Speaking at a meeting of the Scottish Police Authority in Dundee, Deputy Chief Constable Johnny Gwynne told the board who oversee the force’s billion-pound budget: “We are not about the routine arming of police. We have no desire to see everybody carrying a self-loading pistol on their hip.”

His colleague, Assistant Chief Constable Nelson Telfer, said rising attacks on police officers meant the weapons were needed to improve officer and public safety. There were 764 assaults on officers in 2016 , and in 2017 so far there have already been 969 attacks.

As well as an extra 500 officers trained to use tasers, Police Scotland also want to change rules restricting which calls officers in armed response vehicles (ARVs) can attend.

Currently they can only attend incidents where there is a threat to life, or those they happen across during patrols.

But the force wants to be able to send those vehicles to any incident where there is need for speed.

DCC Gwynne said: “This is to make better use of our armed response capability.
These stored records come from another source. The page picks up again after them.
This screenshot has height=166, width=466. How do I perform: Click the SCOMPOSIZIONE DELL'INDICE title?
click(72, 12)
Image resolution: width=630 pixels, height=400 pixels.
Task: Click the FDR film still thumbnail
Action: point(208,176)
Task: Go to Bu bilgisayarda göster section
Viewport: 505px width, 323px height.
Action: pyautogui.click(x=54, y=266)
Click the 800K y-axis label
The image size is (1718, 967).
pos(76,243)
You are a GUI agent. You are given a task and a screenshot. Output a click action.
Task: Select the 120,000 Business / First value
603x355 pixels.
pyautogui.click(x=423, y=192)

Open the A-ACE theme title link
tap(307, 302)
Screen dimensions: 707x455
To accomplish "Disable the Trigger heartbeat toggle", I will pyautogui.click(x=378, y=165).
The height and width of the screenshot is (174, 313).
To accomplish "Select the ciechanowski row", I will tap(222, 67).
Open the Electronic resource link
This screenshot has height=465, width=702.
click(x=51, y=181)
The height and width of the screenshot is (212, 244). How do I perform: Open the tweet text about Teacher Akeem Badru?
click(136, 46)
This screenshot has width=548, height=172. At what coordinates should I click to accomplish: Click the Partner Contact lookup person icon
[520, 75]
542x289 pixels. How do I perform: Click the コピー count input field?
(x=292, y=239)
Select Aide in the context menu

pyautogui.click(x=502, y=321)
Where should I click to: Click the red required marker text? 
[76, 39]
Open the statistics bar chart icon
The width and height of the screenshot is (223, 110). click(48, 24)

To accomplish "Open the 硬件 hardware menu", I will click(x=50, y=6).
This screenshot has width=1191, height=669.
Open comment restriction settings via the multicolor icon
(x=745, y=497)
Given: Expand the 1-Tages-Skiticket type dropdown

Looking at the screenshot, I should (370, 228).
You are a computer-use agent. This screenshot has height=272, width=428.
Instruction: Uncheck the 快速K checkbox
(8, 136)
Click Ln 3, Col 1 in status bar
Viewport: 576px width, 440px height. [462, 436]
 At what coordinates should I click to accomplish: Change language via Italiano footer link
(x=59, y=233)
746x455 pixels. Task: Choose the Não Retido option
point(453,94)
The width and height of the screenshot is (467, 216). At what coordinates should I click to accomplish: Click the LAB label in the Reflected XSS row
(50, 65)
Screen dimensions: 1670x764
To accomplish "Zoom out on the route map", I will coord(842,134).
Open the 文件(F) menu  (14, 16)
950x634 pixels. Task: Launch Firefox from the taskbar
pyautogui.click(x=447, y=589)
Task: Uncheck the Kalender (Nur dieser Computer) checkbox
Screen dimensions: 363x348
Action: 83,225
Already we deal with matters of threat to life, but this is about how we use these officers better in a public protection sense.

“There is an opportunity to make better use of these officers in terms of local need.”

This could mean officers carrying sidearms attending routine duties, a proposal which has previously provoked an angry response.

In the Scottish Parliament, LibDem MSP Liam McArthur said he was worried about the proposal. He asked Justice Secretary Michael Matheson for reassurance.

“For those of us that are worried that this policy is part of a slippery slope towards an enforcement model of policing,” he said. “What assurances can the Cabinet Secretary provide that consideration will be given to scaling back the deployment of armed police and Tasers in the event that the threat to officers and the public reduces, that this isn’t just a one-way shift towards universal arming?”

Matheson said the move would ensure ARVs could help local policing.

Matheson said: “This announcement does not involve an increase in firearms officers, it is the use of existing firearms officers who are presently only deployed to incidents which either involve a threat to life or to a firearms incident itself.

He added: “The provision of the Taser specially-trained officers is to help to support both public protection and also officer protection because of the number of increasing incidents that they are experiencing where violence or a bladed instrument is being used, which clearly has a risk to police officers.”

Police Scotland also intends to buy two advanced drones at a cost of £50,000 each, which will be stationed in Inverness and Aberdeen.

Although these would most often be used to help search for missing people, ACC Telfer admitted they could be used “in extremis” for surveillance.

Tuesday’s meeting of the SPA board was the first to be chaired by Susan Deacon, who was appointed two weeks ago.